Finding money can be one of the biggest obstacles for a small business owner. Whether you want to open a chain restaurant or an Internet-only business, capital is required to finance your dreams. Here we will explore the different types of financing available to you:
Financial debt includes any money that you will pay back. It does not require you to give up shares in your company and can be a good option for entrepreneurs who have not been able to attract the attention of investors. This type of financing generally requires a personal guarantee and will require you to pay interest.
- Loans: Loans are available from a variety of sources, including local banks, the Small Business Administration, and non-profit organizations. Requirements vary, but are generally based on credit and will require you to pay interest. Some microloans from economic development organizations may also take character into account.
capital financing requires you to give up a portion of your property to investors in exchange for their money.
- Friends and Family – For most business owners, this is the first stop when looking for financing. Your friends and family know your character, and the process of obtaining money is usually much shorter than other methods. Even better, most will not ask for a stake in your business in exchange for financing. Even if you know these lenders personally, be sure to get all agreements in writing.
- Angel Investors: These are high-value individuals or groups of people who trade their industry expertise for a portion of your company’s capital. These investors can be hard to find and some only focus on certain sectors. An Internet search can uncover angel investors in your industry.

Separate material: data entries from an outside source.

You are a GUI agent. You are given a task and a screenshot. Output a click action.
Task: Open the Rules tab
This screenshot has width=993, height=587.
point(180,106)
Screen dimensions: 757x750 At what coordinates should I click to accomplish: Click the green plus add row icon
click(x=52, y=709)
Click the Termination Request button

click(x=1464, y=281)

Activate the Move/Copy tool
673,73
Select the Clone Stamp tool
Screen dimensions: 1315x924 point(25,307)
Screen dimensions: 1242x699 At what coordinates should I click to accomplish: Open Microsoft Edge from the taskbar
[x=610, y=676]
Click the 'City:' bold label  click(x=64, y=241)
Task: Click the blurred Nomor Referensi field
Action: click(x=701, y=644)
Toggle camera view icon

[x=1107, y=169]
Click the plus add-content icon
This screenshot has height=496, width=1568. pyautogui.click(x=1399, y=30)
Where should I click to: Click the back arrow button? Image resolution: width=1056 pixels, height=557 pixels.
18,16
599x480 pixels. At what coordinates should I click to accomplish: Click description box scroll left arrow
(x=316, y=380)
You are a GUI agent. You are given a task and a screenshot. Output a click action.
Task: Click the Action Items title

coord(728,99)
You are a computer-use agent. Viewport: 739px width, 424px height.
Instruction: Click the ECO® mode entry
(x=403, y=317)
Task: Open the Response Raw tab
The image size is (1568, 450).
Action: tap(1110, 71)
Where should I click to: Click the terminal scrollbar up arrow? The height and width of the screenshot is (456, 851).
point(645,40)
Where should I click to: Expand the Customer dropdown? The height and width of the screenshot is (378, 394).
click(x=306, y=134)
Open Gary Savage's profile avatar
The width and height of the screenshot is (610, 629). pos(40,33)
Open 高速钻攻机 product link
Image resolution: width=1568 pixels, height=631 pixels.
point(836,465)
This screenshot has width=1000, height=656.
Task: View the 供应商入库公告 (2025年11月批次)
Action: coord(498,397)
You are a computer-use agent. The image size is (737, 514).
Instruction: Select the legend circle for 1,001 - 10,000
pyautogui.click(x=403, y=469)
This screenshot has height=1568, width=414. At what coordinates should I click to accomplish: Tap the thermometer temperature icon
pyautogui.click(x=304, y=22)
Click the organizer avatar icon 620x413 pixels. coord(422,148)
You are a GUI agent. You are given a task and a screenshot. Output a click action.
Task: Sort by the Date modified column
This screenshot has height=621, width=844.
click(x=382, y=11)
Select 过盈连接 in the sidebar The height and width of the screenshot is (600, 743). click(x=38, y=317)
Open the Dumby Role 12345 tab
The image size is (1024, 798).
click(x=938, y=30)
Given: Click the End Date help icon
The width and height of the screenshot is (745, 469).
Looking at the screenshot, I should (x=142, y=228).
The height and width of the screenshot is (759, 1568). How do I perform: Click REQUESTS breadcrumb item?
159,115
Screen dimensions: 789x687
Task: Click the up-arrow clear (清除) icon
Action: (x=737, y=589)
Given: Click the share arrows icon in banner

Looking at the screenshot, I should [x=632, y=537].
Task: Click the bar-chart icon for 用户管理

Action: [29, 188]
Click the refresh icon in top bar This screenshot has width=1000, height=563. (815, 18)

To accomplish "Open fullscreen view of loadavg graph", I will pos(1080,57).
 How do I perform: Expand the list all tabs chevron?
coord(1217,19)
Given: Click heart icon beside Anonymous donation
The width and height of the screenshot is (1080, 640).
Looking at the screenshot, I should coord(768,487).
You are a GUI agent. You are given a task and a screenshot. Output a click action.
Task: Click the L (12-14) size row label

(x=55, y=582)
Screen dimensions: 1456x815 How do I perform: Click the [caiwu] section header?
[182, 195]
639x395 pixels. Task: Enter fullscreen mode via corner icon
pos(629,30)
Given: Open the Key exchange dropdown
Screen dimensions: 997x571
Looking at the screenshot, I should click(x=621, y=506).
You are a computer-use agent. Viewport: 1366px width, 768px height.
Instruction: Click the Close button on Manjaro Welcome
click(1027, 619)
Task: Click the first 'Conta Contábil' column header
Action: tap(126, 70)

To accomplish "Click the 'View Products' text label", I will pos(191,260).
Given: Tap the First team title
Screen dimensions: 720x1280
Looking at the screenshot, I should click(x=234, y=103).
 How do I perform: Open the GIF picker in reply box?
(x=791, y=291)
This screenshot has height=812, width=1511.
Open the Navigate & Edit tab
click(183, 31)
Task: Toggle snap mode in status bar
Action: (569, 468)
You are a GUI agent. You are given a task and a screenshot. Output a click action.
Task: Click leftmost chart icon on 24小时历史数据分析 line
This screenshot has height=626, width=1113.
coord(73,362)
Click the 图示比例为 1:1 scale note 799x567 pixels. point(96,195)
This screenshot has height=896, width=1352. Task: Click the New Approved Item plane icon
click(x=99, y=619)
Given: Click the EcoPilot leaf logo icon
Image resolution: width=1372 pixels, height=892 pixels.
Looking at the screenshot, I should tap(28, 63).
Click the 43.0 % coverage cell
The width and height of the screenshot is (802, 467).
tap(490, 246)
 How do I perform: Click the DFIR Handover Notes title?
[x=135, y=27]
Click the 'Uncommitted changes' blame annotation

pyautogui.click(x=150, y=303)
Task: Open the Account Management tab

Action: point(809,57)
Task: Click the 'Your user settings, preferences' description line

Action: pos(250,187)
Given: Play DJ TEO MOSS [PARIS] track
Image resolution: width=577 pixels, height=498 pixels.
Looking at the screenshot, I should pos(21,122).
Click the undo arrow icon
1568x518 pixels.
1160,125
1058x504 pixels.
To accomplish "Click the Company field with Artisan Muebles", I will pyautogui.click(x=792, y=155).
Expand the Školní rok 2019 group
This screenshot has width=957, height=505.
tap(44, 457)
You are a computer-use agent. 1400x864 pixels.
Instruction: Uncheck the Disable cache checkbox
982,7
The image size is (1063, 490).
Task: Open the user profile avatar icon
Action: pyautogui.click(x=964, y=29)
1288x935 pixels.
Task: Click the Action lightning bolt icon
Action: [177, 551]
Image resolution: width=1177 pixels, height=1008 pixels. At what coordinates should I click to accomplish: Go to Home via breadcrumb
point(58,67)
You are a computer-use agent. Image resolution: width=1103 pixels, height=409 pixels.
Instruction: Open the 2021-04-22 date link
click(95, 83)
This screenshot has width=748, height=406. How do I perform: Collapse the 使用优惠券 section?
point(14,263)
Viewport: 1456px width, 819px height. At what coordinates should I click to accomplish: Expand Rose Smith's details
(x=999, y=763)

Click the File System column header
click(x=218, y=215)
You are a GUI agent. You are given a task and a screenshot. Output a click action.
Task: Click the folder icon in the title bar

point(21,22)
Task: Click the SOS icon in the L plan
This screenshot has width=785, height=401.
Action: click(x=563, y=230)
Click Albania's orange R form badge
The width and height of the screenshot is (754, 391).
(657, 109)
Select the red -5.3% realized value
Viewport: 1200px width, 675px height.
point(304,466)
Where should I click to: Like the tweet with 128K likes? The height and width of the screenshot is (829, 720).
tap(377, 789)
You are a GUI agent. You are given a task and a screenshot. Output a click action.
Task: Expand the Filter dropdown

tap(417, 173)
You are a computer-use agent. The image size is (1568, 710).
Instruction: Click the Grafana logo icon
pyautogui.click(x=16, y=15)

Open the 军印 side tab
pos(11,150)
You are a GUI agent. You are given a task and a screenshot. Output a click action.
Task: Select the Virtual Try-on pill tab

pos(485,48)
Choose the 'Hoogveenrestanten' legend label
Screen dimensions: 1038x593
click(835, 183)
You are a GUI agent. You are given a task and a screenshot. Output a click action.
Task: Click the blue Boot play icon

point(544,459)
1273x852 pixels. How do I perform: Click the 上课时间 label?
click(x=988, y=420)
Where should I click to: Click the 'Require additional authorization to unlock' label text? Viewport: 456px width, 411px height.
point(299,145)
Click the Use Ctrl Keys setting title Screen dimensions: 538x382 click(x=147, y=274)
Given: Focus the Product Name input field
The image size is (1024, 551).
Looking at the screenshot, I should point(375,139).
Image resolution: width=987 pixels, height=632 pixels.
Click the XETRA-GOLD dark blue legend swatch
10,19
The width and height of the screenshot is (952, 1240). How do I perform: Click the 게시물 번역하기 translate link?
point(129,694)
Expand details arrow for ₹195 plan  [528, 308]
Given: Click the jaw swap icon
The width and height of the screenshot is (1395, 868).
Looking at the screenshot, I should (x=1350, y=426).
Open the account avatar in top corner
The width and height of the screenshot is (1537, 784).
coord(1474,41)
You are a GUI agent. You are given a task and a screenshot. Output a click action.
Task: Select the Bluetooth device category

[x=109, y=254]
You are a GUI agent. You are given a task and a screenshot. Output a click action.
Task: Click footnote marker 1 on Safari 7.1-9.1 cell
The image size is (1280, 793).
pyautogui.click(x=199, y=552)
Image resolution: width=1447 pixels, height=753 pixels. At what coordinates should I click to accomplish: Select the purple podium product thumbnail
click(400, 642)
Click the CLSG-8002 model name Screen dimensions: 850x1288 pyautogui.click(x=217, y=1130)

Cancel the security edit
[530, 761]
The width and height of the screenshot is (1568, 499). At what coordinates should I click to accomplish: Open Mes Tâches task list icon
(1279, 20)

- Venture Capitalists – These companies are generally interested in established companies or start-ups that will quickly be ready for sale or public offering. There are usually high standards for receiving this type of financing, and you must be willing to give up some of your control.
Other types of financing:
- Business Plan Contests – Many are hosted by local business schools and require you to partner with at least one student to enter the contest. Winning could mean networking opportunities, funding, and ongoing support.
- Government Grants – Although it is a popular belief that the federal government provides grants to small businesses, money that you do not have to pay back, it is not entirely true. Most of the grants go to local nonprofit organizations that help start-ups rather than to the businesses themselves. However, some states provide grants for special industries, such as technology and “green” sectors. Check your state requirements for more information.
As you can see, there are a variety of ways to get financing for your startup. An accountant or financial manager can help you decide what type of financing would be best for you. For more information on business financing, including sample promissory notes that can be used for loans to family and friends, visit SCORE: http://www.score.org.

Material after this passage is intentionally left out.